An alias is a temporary name assigned to a table or column for the duration of a query. Aliases improve readability.
SELECT col_1 AS column_name
FROM table_name;
7. Write a query to fetch employee details in descending order of their joining date.
SELECT *
FROM Intellipaat_Emp
ORDER BY joining_date DESC;
8. Write a query to get employees older than 35 and working in the operation department.
SELECT *
FROM Intellipaat_Emp
WHERE age > 35
AND department = 'operation';
9. Write a query to find the average salary for each department.
SELECT
department,
AVG(salary) AS avg_salary
FROM
Intellipaat_Emp
GROUP BY
department;
10. Write a query to combine first and last names into a single column called FullName.
SELECT CONCAT(first_name, ' ', last_name) AS FullName
FROM Intellipaat_Emp;
11. Write a query to find employees whose names start with 'Int'.
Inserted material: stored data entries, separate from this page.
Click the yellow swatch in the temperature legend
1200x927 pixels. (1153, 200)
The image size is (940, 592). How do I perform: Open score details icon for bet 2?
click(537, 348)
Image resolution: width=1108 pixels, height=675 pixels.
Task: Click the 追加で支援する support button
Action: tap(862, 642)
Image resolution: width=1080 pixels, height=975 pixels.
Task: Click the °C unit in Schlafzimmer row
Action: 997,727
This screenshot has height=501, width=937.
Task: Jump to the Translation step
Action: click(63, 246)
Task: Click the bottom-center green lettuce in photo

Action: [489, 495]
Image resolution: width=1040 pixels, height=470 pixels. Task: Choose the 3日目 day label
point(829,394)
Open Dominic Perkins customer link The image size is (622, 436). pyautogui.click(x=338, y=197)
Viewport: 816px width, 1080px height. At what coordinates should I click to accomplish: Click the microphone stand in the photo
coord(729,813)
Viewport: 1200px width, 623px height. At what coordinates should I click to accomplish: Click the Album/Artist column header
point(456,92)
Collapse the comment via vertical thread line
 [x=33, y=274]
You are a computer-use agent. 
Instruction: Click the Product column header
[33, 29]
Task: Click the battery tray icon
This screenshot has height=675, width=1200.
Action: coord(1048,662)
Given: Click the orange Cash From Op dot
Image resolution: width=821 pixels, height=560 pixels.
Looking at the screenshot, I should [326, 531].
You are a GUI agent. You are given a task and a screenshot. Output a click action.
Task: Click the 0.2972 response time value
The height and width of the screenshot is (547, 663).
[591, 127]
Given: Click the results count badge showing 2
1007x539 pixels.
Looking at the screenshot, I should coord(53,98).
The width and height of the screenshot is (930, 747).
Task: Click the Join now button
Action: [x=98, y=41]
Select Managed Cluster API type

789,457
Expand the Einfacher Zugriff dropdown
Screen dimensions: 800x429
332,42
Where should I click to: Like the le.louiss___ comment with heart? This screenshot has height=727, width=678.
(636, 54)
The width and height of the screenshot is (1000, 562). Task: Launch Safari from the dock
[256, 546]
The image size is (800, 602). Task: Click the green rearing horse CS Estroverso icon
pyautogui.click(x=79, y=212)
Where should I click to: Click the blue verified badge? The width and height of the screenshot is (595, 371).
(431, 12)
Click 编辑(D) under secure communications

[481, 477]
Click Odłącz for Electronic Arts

12. Write a query to add a new employee record.
INSERT INTO Intellipaat_Emp (name, age, department, salary)
VALUES ('John Doe', 28, 'Marketing', 50000);
13. Write a query to remove employees with no assigned department.
DELETE FROM Intellipaat_Emp
WHERE department IS NULL;
14. Write a query to retrieve the last five records from the Employees table based on the id column.
SELECT *
FROM Intellipaat_Emp
ORDER BY id DESC
LIMIT 5;
15. Write a query to label employees with salaries above 5000 as
SELECT name,
salary,
CASE
WHEN salary > 5000 THEN 'High Salary'
ELSE 'Low Salary'
END AS salary_category
FROM Intellipaat_Emp;
16. Write a query to get all employees and their project names, showing NULL if an employee is not assigned a project.
SELECT Employees.name,
Projects.project_name
FROM Intellipaat_Emp AS Employees
LEFT JOIN Projects
ON Employees.project_id = Projects.id;
17. Write an SQL query to display each department along with the name of any employee who works in that department. If a department has no employees, show the department with NULL for the employee’s name.
SELECT dept.DepartmentName,
int_emp.Name
FROM Employees AS int_emp
RIGHT JOIN Departments AS dept
ON int_emp.DepartmentID = dept.DepartmentID;
18. Find employees who belong to departments and are located in 'Canada'.
SELECT *
FROM Intellipaat_Emp
WHERE department_id IN (
SELECT id
FROM Departments
WHERE location = 'Canada'
);
19. Write a query to get the first 3 characters of each employee’s name.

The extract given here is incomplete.